▶ _Page_
--------------------------------------------------
These sections of the ordinance, in effect, as a prerequisite for a license to operate a jitney, require that for each jitney the owner, etc., shall procure and file with the city an indemnity bond or policy of insurance in the sum of $5000, conditioned that the licensee shall pay any judgment of court finally rendered against him, etc., to the extent of $2500 on account of injuries to or death of any person or injury to the property of another, and to the extent of $5000 for like injuries *Page 21 occurring in one accident to more than one person, caused by the negligence of such licensee, etc., and further conditioned to hold the city harmless from any and all claims, etc., resulting to it from the granting of such license. This bond can be made by either a surety company authorized to do business in this State or by personal security.

Neither these sections nor the ordinance as a whole, as we understand it, in any way creates, or attempts to create, in behalf of any person any liability against the licensee or his bondsmen, but it merely provides as one of the reasonable regulations of the licensee that he shall provide by such bond or indemnity a means to satisfy the loss to such one as may be damaged by him finally rendered by a court. It in no way prescribes any contingency under which the licensee should be liable to any person for any negligence whatever committed by him or other act by him. The city would have no right to create that kind of cause of action; and, as stated, it does not attempt to do so.

It is agreed herein that the City of San Antonio, Texas, had an ordinance regulating jitneys, wherein it required as a prerequisite to a license that the jitney owner should execute a bond in the sum of $10,000, with the conditions thereof somewhat like the conditions of the bond of the ordinance herein attacked; and that also the City of Fort Worth, Texas, had a like ordinance requiring a bond in the sum of $2500 with somewhat of the same conditions; that in the City of San Antonio, under the ordinance of that city, ninety-one such bonds as there required had been given, and under the ordinance of the City of Fort Worth eighty-nine bonds as there required had been given.

In the Sullivan case, supra, we held that the bond required therein was a proper regulation. We likewise hold in this case that the bond required herein is a reasonable regulation, not void nor unconstitutional on any ground, and is a proper regulation as shown in this case in the City of Austin. In addition to the authorities cited on this point in the Sullivan case, we now cite the case of Ex parte Bell, 24 Texas Crim. App., 428; Green v. San Antonio, 178 S.W. Rep., 6; Ex parte Cardinal supra.
--------------------------------------------------
▶ _Supplied information_
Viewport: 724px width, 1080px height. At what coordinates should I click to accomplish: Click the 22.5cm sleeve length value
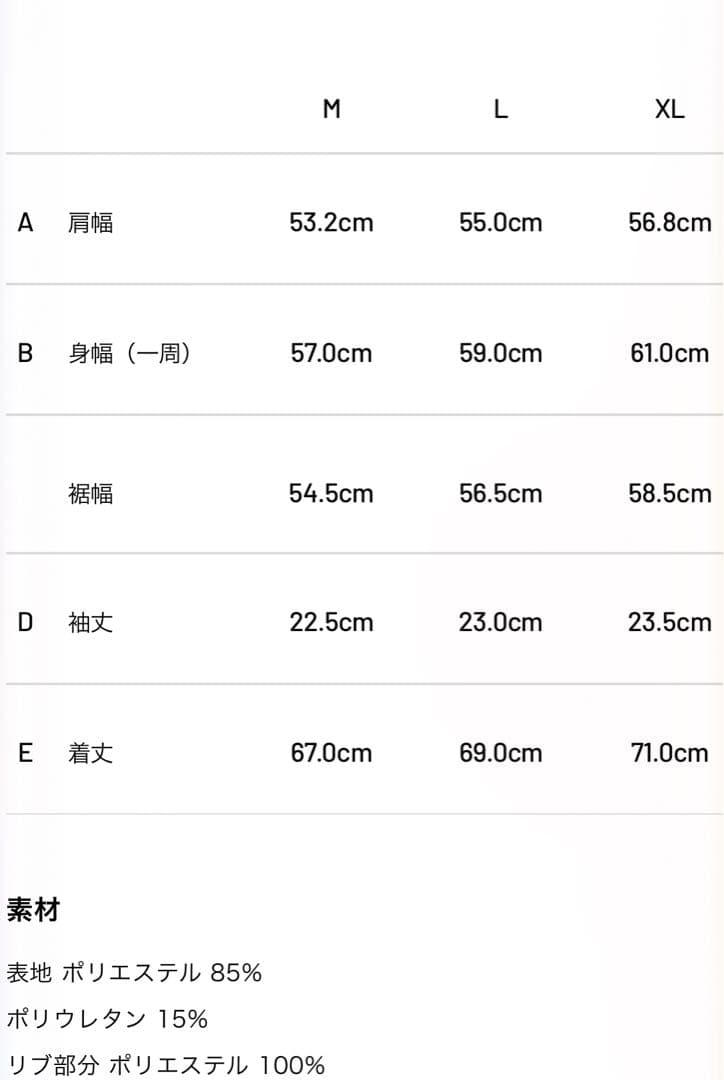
--------------------------------------------------
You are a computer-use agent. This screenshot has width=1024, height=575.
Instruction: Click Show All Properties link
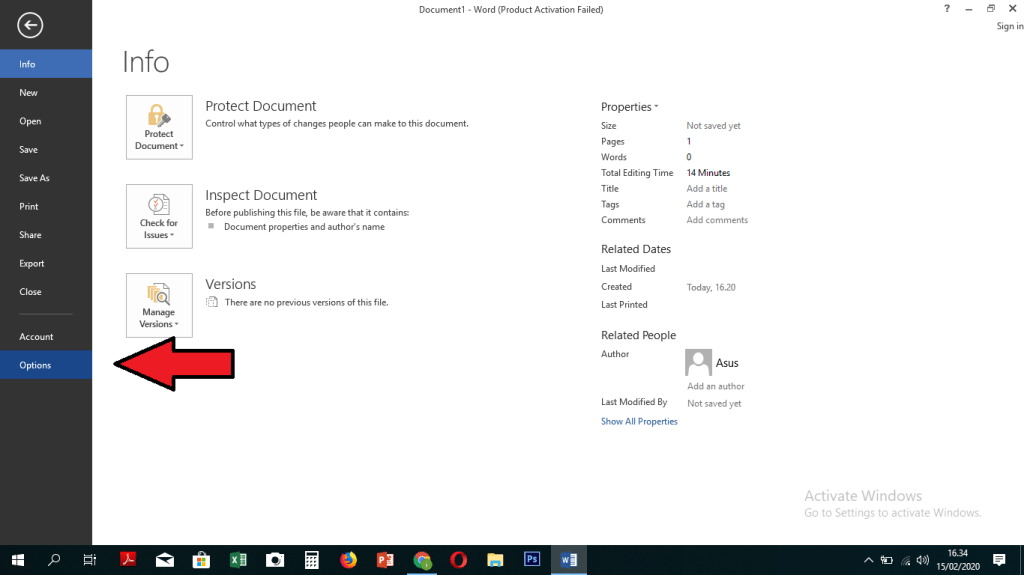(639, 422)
--------------------------------------------------
▶ _Problems to work on_
1. Extract everything from "These sections of" down to "by personal security." in the jitney bond passage.
2. In the jitney bond passage, what bond amount did the San Antonio ordinance require?
3. List every case the jitney bond passage refers to by name.
The rows have no connection to the jitney bond passage.

▶ _Task responses_
1.
These sections of the ordinance, in effect, as a prerequisite for a license to operate a jitney, require that for each jitney the owner, etc., shall procure and file with the city an indemnity bond or policy of insurance in the sum of $5000, conditioned that the licensee shall pay any judgment of court finally rendered against him, etc., to the extent of $2500 on account of injuries to or death of any person or injury to the property of another, and to the extent of $5000 for like injuries *Page 21 occurring in one accident to more than one person, caused by the negligence of such licensee, etc., and further conditioned to hold the city harmless from any and all claims, etc., resulting to it from the granting of such license. This bond can be made by either a surety company authorized to do business in this State or by personal security.

2. $10,000

3.
- the Sullivan case
- Ex parte Bell
- Green v. San Antonio
- Ex parte Cardinal